§ WHAT YOU HAVE TO DO
Copy the lines below word for word, omitting the pictures.
++++++++++
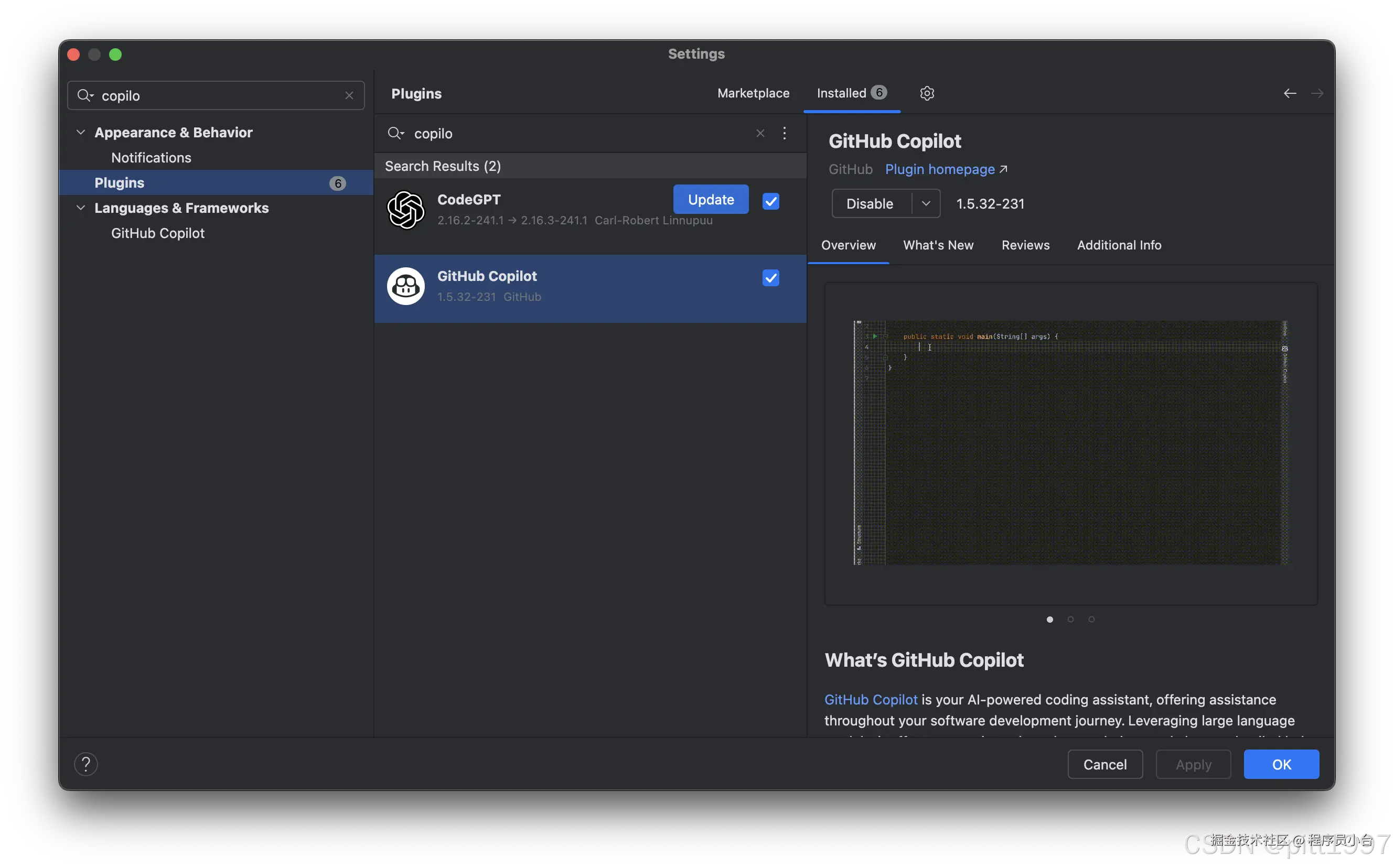The image size is (1394, 868).
Task: Open the Disable button dropdown arrow
Action: tap(925, 204)
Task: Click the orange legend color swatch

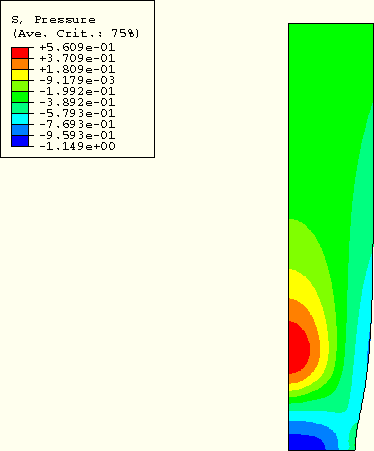Action: 20,64
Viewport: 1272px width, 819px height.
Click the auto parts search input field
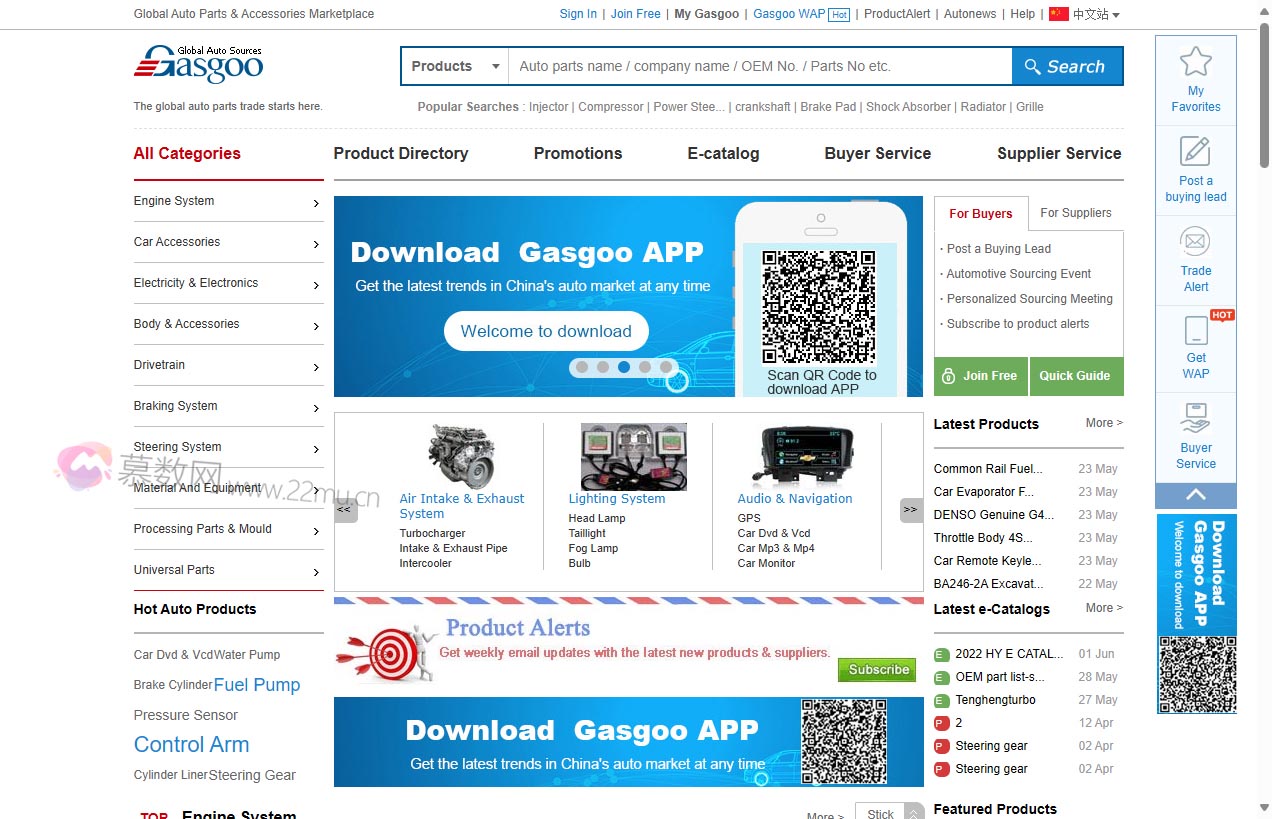[760, 67]
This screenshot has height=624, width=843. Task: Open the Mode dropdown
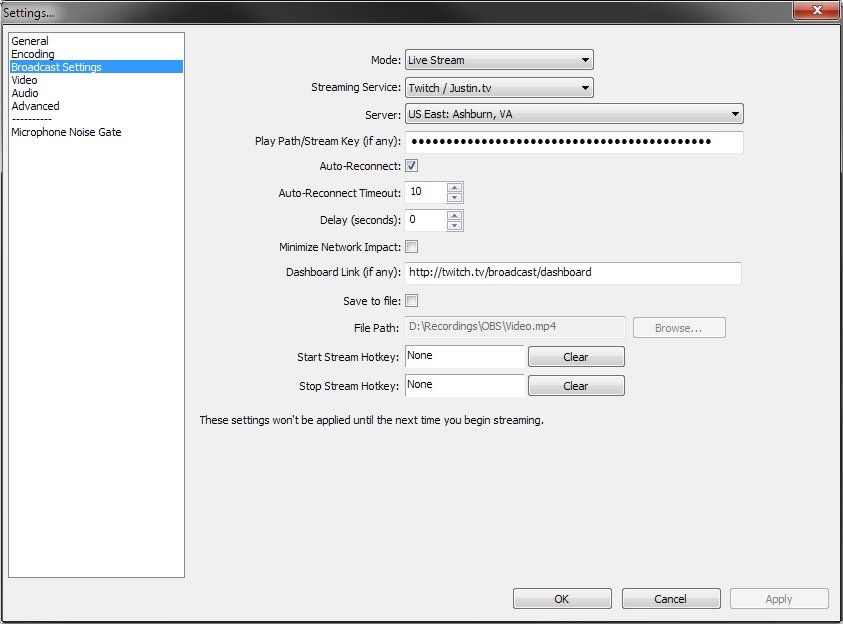(498, 59)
++++++++++
§ SOLVED EXERCISE
The image size is (1394, 868).
Task: Open the Disable button dropdown arrow
Action: tap(925, 204)
Task: Click the orange legend color swatch

Action: 20,64
Viewport: 1272px width, 819px height.
Click the auto parts search input field
[760, 67]
This screenshot has height=624, width=843. Task: Open the Mode dropdown
(498, 59)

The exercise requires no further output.